• **Job**
Render the records below, from the line containing "Select the Setup" through the last line, as a Markdown table with the columns Row and Entry, numbering each row and omitting blank lines.

• **Task data**
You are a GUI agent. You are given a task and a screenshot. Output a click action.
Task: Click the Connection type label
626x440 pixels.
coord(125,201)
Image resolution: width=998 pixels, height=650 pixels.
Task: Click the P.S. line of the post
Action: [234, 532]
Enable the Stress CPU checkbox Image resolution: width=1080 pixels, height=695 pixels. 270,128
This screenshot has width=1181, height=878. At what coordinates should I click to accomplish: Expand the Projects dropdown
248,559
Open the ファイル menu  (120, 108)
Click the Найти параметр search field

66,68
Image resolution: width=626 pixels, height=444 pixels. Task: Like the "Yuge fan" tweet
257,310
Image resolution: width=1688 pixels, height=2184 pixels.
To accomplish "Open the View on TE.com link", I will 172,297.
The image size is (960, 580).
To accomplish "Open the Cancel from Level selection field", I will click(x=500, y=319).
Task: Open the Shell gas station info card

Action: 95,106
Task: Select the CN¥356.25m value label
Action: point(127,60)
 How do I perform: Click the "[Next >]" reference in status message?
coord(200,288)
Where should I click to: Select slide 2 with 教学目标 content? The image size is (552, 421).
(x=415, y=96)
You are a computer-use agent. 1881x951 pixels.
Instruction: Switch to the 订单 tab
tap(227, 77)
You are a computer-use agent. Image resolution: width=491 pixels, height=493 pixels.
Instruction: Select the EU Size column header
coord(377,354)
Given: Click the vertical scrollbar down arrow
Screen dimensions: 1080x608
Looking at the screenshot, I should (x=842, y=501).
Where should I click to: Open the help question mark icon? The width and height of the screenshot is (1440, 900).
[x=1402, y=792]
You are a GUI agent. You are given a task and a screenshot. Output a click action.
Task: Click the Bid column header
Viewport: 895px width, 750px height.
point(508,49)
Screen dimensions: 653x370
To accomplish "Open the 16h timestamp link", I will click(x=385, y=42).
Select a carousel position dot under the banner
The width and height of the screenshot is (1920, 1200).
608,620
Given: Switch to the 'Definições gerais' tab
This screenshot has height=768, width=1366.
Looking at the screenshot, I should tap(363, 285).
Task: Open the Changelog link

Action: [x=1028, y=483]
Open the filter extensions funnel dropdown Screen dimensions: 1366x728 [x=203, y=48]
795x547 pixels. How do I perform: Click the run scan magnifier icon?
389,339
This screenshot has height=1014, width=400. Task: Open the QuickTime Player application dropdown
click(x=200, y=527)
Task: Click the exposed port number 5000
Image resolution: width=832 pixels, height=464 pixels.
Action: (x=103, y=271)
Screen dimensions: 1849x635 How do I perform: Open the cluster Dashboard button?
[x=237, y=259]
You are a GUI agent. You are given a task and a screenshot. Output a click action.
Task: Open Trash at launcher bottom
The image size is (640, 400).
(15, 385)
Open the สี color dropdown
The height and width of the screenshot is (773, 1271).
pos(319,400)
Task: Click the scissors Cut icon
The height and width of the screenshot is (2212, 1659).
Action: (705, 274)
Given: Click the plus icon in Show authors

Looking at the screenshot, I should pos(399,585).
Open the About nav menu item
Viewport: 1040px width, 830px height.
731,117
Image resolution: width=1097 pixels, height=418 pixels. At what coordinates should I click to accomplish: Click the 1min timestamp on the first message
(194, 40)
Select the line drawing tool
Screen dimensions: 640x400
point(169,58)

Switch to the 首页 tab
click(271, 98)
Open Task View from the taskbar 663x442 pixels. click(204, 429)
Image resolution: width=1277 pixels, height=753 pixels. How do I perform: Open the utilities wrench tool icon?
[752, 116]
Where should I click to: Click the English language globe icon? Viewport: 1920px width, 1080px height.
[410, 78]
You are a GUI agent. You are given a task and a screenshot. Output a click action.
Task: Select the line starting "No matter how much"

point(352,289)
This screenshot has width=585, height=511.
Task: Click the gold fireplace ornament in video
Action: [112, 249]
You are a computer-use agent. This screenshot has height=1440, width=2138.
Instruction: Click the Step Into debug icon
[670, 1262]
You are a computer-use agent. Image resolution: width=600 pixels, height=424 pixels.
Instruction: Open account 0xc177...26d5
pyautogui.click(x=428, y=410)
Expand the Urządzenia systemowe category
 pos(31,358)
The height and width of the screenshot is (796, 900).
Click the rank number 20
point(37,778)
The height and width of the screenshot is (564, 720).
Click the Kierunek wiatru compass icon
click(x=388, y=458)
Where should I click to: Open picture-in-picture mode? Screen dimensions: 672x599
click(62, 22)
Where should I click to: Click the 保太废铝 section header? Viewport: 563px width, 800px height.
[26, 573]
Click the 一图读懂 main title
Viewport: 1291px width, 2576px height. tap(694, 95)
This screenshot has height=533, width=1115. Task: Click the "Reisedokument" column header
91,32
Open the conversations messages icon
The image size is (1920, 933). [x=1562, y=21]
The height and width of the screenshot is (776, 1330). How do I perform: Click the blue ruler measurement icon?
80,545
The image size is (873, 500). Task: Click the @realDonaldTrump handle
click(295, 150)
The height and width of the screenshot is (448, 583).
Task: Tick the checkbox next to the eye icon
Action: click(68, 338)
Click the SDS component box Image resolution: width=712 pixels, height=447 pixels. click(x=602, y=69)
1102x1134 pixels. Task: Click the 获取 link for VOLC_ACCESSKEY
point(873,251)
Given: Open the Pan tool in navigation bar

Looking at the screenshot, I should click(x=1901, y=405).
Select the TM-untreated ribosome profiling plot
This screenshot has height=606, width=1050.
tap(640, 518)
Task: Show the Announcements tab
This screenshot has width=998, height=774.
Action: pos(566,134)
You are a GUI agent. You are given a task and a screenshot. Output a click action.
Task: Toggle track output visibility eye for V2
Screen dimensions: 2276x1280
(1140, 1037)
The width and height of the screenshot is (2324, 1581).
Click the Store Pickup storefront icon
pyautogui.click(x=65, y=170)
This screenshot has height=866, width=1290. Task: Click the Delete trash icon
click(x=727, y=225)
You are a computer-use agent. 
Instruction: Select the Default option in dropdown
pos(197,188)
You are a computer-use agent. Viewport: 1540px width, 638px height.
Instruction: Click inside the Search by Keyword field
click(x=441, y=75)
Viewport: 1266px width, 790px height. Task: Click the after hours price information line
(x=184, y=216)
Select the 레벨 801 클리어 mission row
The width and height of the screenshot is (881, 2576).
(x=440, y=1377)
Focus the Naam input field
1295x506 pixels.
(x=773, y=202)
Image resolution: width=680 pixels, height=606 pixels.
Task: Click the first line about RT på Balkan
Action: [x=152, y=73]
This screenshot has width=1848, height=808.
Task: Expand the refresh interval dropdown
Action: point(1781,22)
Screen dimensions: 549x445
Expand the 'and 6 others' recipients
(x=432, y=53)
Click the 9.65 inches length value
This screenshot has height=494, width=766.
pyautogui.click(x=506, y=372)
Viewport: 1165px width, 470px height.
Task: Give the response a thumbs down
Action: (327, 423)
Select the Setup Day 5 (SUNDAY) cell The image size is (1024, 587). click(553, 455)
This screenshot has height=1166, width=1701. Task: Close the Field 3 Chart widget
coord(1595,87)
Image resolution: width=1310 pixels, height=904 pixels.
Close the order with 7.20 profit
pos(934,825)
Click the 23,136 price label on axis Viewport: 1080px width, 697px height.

• **Right answer**
| Row | Entry |
|---|---|
| 1 | Select the Setup Day 5 (SUNDAY) cell The image size is (1024, 587). click(553, 455) |
| 2 | This screenshot has height=1166, width=1701. Task: Close the Field 3 Chart widget |
| 3 | coord(1595,87) |
| 4 | Image resolution: width=1310 pixels, height=904 pixels. |
| 5 | Close the order with 7.20 profit |
| 6 | pos(934,825) |
| 7 | Click the 23,136 price label on axis Viewport: 1080px width, 697px height. |